The fish were thin fillets which were pretty tasty, although the breading didn’t stick to the bottom of the fish, where the skin was still on.  I like hot sauce on this kind of fish fillet, and it added an extra zing.

Next I tried the shrimp, which were plump and juicy and utterly delicious.  The shrimp batter was a little softer and eggier than the fish breading, which was crisper.  And six shrimp were a nice amount for a combo platter.  My preference with breaded shrimp is tartar sauce, and theirs was good.

Underneath the fish and shrimp were the chips.  The fries still had some skin on them, which I like, but they were limp.  The chips need to be cooked longer so they aren’t so soft.

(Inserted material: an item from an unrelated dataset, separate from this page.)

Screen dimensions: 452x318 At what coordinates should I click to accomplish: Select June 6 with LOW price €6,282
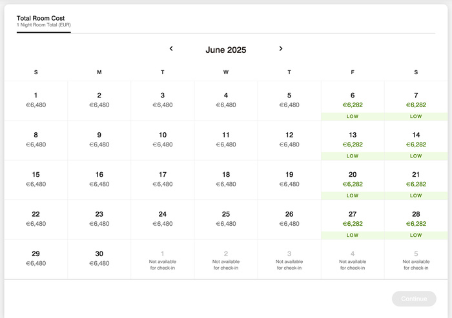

When I was eating dinner, I saw Odeis mixing up a batch of conch, and asked if I could try a piece.  He put a couple out for me after they were cooked.  Odeis told me his grandmother was Bahamian, and that she usually made the conch batter for him, but she was currently in Jamaica.  Odeis had her recipe, but not her years of experience making it.

The batter puffed up nicely, but the first piece didn’t have much spice.  Odeis asked me if it needed anything, and I said maybe some more black pepper.

But it turned out that he just hadn’t mixed up the batter enough, because the second piece had a lot more pepper.  Now that was more like it!  Odeis said he would make sure the batter was mixed more thoroughly in the future.

My dinner from the Fishing Shrimp truck was a good first visit.  I know they have only been open a short time, and some things are still being worked out.

In my opinion, the fish was good, the shrimp was excellent, but the chips need to be crispier.  The conch was also good, but I still want to try Grandma’s version, which may very well be great.  There’s usually nothing better than Grandma’s cooking!

The Fishing Shrimp truck will be in Ditmas Park, Brooklyn for the near future, but they hope to come into Manhattan when they feel ready.  Odeis knows midtown and FiDi can be killer if they aren’t properly prepared, so when they do come into Manhattan, they will probably start in less dense areas.  Smart move if you ask me.